• WORK TO COMPLETE: Find "Given: Click the", then copy its line and every later line of the entries exactly through the end, leaving all pictures out.

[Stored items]
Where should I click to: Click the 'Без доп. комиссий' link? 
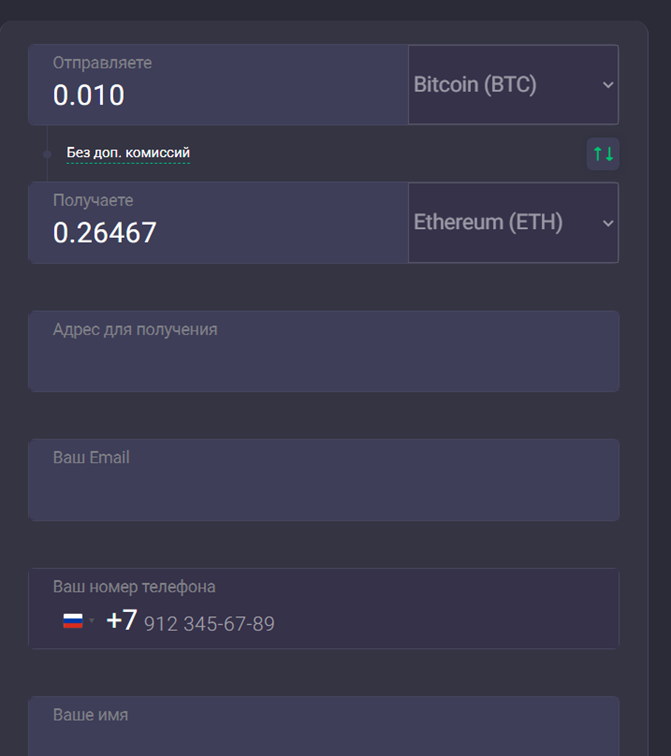click(128, 153)
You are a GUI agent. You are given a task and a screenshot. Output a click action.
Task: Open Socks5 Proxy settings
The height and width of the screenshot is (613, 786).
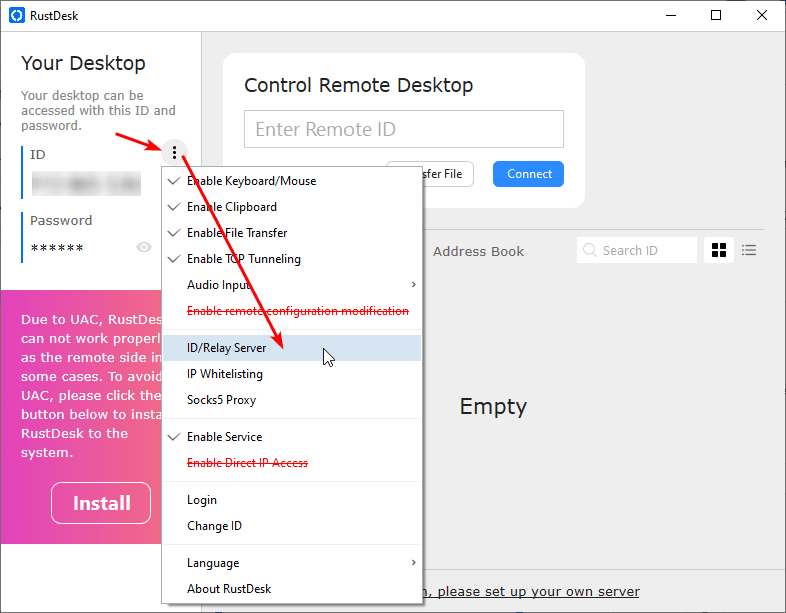tap(221, 400)
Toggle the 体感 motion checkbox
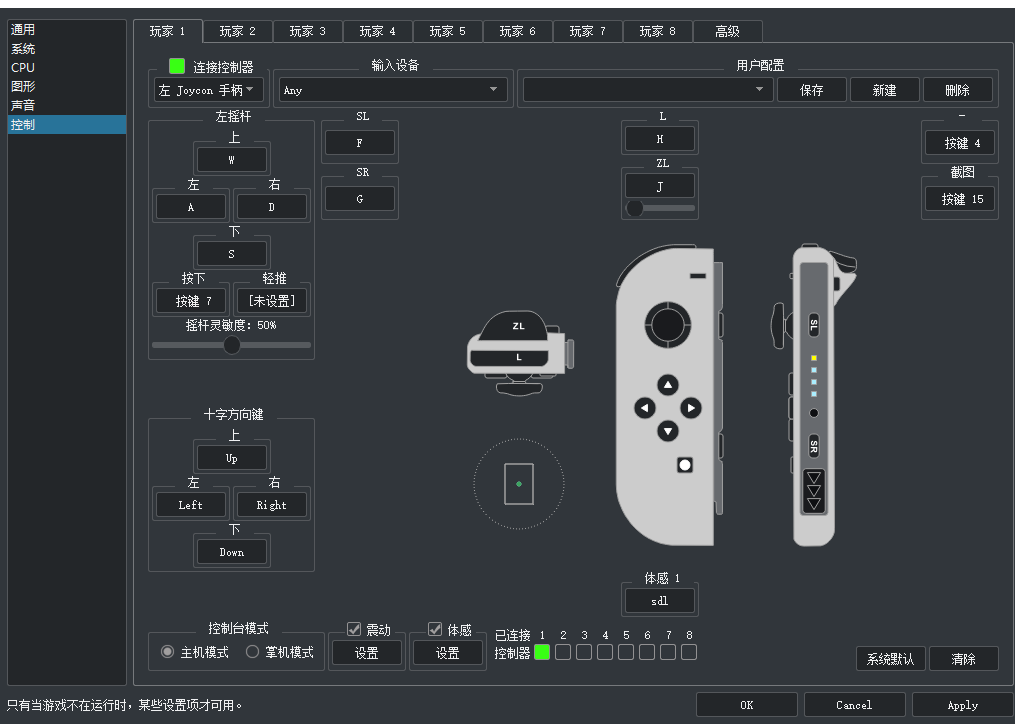This screenshot has width=1015, height=724. (435, 629)
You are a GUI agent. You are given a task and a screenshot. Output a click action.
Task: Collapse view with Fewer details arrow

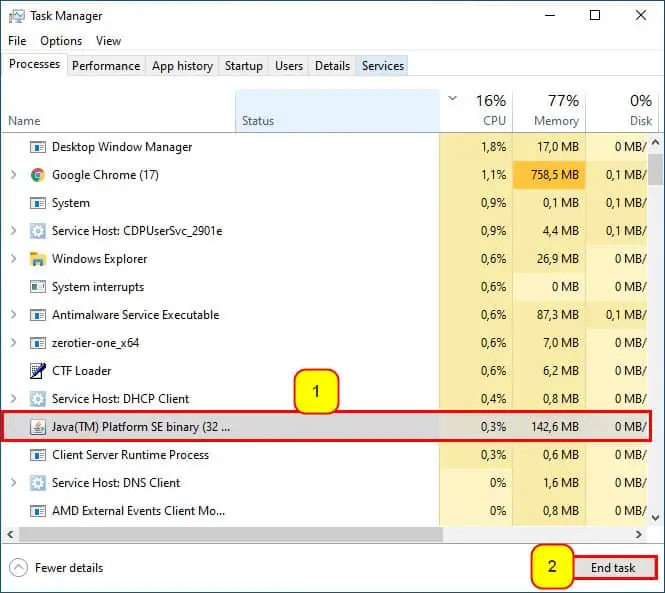(x=18, y=568)
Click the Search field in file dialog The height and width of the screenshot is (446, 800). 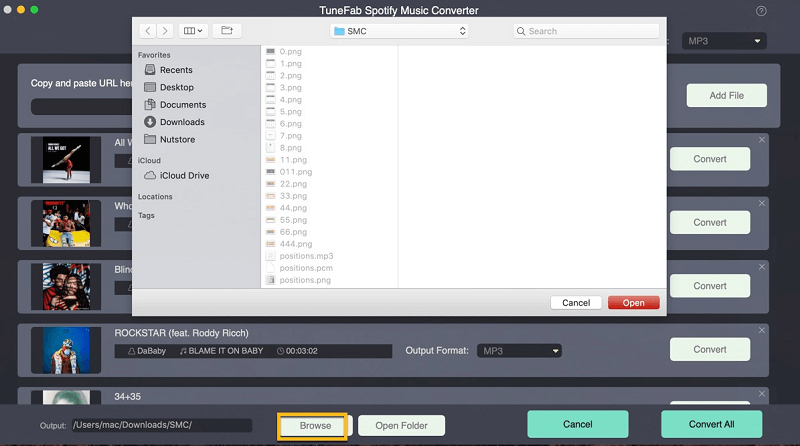588,31
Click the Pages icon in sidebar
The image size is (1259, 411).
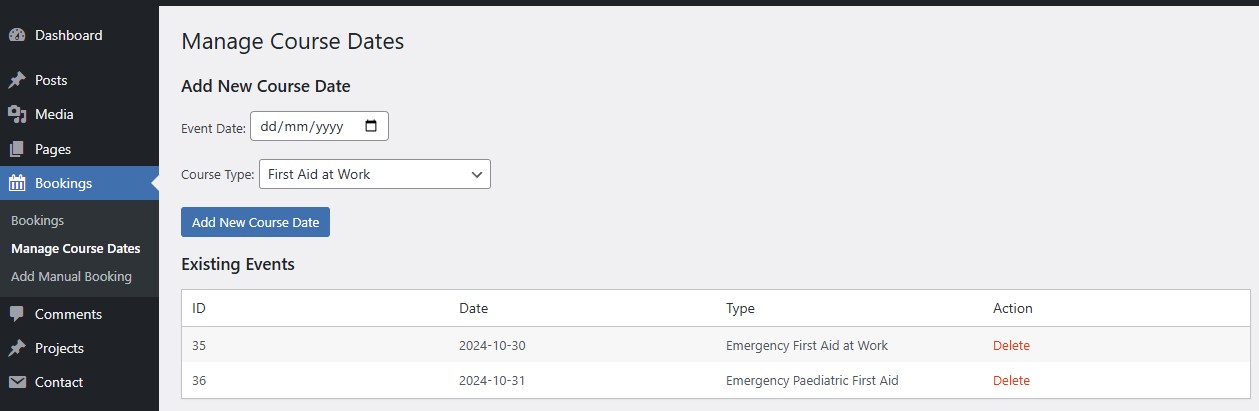point(17,149)
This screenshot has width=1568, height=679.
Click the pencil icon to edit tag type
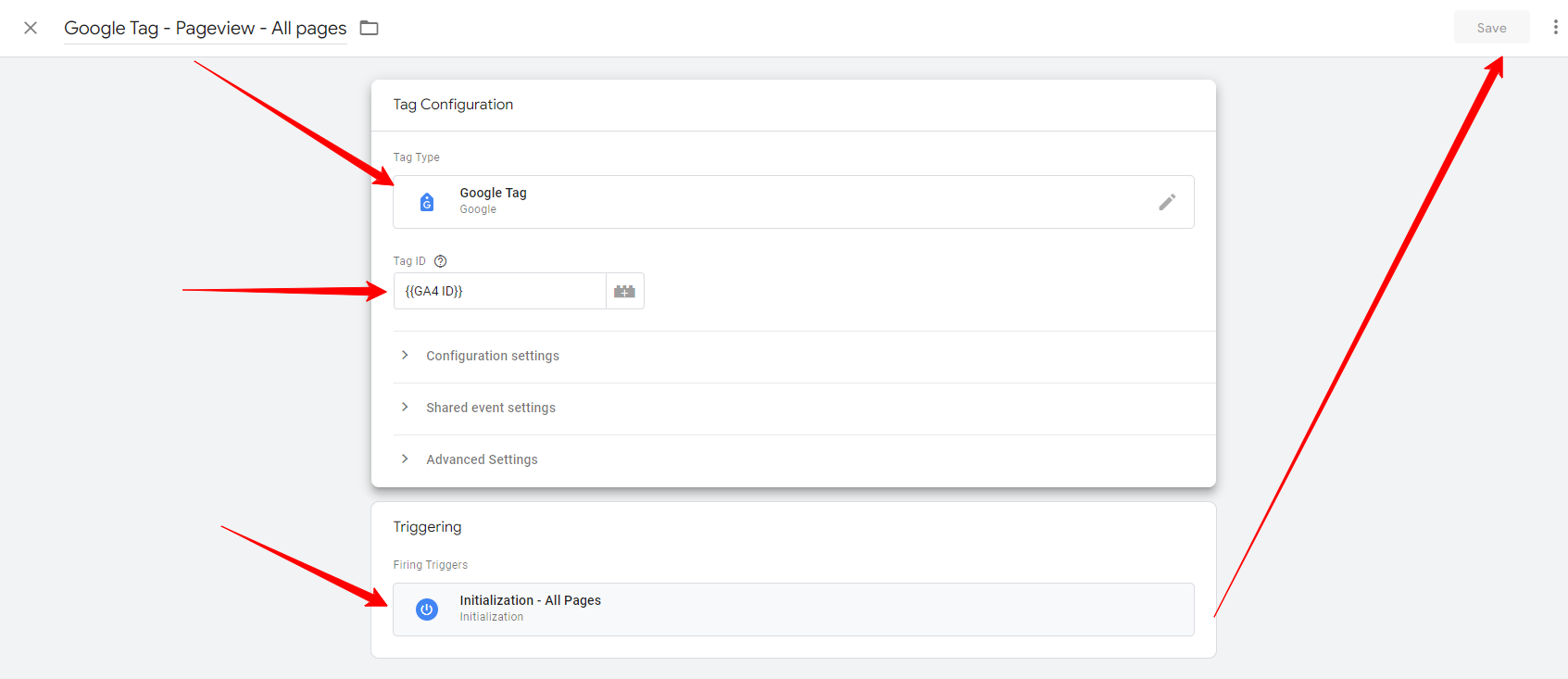[x=1167, y=202]
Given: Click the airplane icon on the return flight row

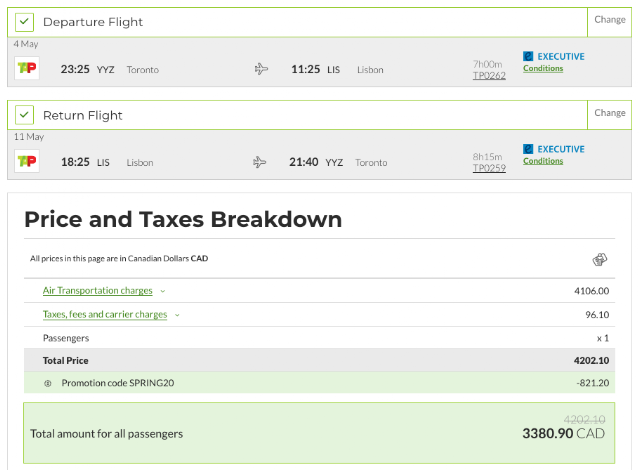Looking at the screenshot, I should 259,162.
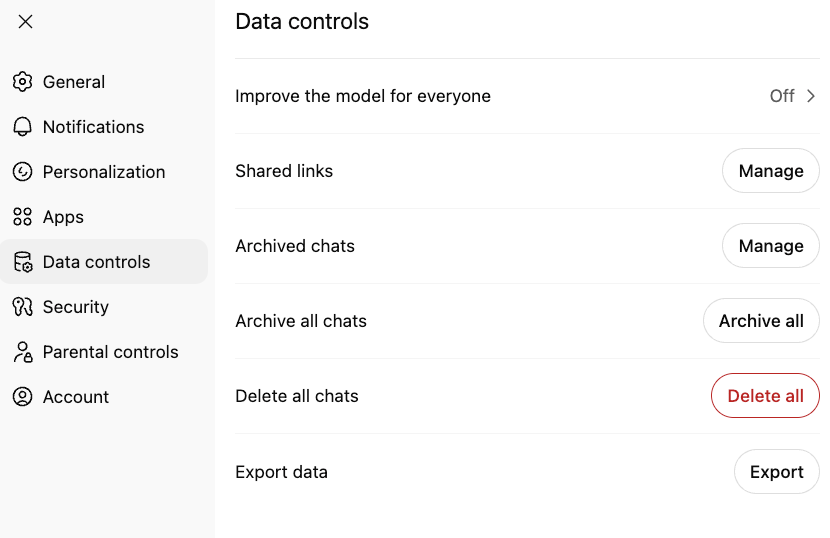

• RESULT OF THIS TASK:
Given: Click the airplane icon on the return flight row

Looking at the screenshot, I should 259,162.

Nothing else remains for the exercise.